A biologia é uma eterna corrida armamentista entre indivíduos. Para espécies sociais como a nossa, o jogo se dá num ambiente de cooperação, mas isso não impede que os interesses de homens e mulheres, pais e filhos, irmãos e irmãs divirjam. A disputa se dá então no nível da "sintonia fina", e com as regras ditadas por "gargalos" ambientais.
Enquanto nossos bebês nasciam aos borbotões e morriam em proporções equivalentes --situação que perdurou durante 99,9% de nossa história evolutiva--, víamos o óbito de filhos como um fenômeno, senão natural, pelo menos esperado. É só sob condições ótimas que o amor e a dedicação paternos podem prosperar com maior força.
O historiador francês Philippe Ariès (1914-1984), autor de "A Criança e a Vida Familiar sob o Antigo Regime" (1960), mostra bem as mudanças culturais que estão por trás do amor que hoje sentimos pelos nossos filhos. Já tratei do assunto numa coluna antiga, mas retomo aqui o argumento.
A idéia de que os filhos devem ser amados é antes de mais nada uma criação recente. Durante a Idade Média era menos do que uma abstração. Em sua configuração moderna, o conceito só surge na Europa nos séculos 16 e 17 e entre os mais ricos. Ele se dissemina pelos outros estratos apenas em finais do século 19 e início do 20 --quando as taxas de fecundidade e mortalidade infantil baixam significativamente.
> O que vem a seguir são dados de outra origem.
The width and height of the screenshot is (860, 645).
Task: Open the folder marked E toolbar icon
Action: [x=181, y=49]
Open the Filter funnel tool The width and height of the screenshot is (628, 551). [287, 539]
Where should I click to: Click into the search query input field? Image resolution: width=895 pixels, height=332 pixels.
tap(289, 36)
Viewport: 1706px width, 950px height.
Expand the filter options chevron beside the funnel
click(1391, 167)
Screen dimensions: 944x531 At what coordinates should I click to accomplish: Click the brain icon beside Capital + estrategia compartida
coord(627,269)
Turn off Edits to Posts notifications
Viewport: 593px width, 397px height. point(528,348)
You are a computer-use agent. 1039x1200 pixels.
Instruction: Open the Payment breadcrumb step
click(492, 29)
É verdade que os trabalhos de Ariès sofreram fortes críticas, algumas convincentes. Poucos, porém, contestam a tese central de que a infância no "ancien régime" era vista de um modo muito diverso do de hoje.
Uma criança não passava de um projeto de adulto, só que com mais desvantagens. As últimas características que esses serezinhos desenvolviam eram a razão e a lógica, o que os tornava verdadeiros débeis mentais à espera do sopro da inteligência.
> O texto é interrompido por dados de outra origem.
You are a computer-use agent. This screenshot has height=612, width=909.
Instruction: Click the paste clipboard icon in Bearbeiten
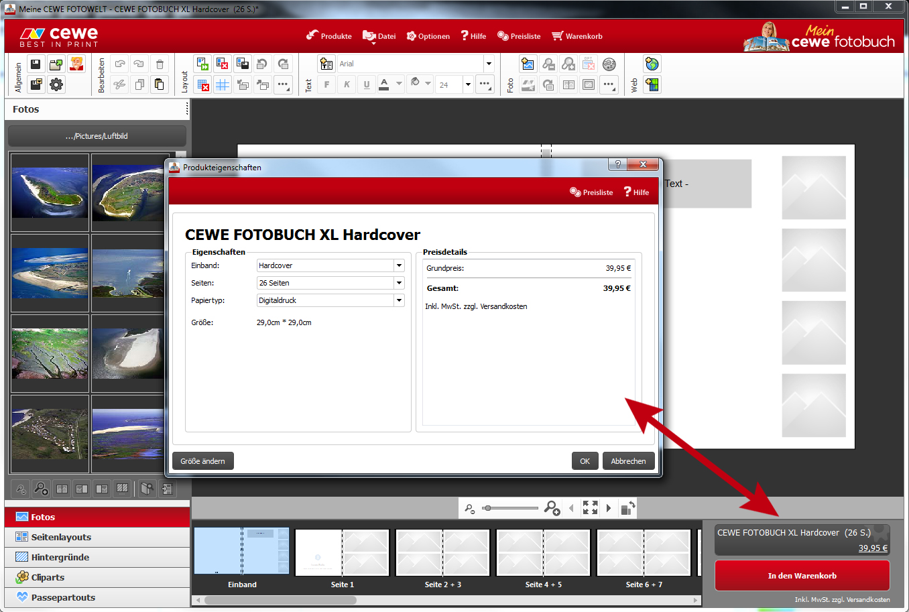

A noção de que pudesse haver alguma especificidade da infância soaria exótica. Pais não viam, por exemplo, nenhum inconveniente em fazer sexo diante de seus filhos de sete, oito anos em atitude que horrorizaria os educadores de hoje. Para Ariès, a função da família no antigo regime era basicamente a de perpetuar o patrimônio e os costumes. O amor aos filhos, tornado central para a família contemporânea, era perfeitamente dispensável então. Ele só vai se desenvolver plenamente com o advento da família burguesa e sob o tempero de puericultores como Rousseau, Pestalozzi e, mais recentemente, Montessori e Piaget, sem mencionar os infindáveis autores de manuais que pretendem trazer o "modo de usar" de filhos e enteados.
À luz dessas reflexões, o assassinato de uma garotinha de apenas cinco anos desponta como duplamente horroroso. Contraria não apenas a disposição biológica inata de preservar as crianças como também o mais recente movimento cultural de valorização da infância. O fato de o pai, pelas circunstâncias do crime, figurar na lista de suspeitos é apenas o ingrediente que faltava para os chamados abutres da imprensa se lambuzarem no caso como moscas no mel. Não por acaso, são os mesmos componentes que transformaram o desaparecimento da jovem Madeleine McCann de uma praia do Algarve em "hit" mundial.
Voltando à teoria, críticos da abordagem sociobiológica se queixam de que essa visão transforma nossos sentimentos mais nobres em mera análise probabilística. É como se nossos corações fossem máquinas de calcular riscos, a partir dos quais decidiríamos atuarialmente quem deve ou não ser amado. É uma interpretação, reconheço. Mas, o bonito no darwinismo é justamente que não faz muita diferença se os comportamentos adotados pelos indivíduos são genuínos ou afetados. O resultado tende a ser mais ou menos o mesmo. A intencionalidade e o livre-arbítrio talvez sejam conceitos biologicamente menos reais do que o direito e a teologia gostariam.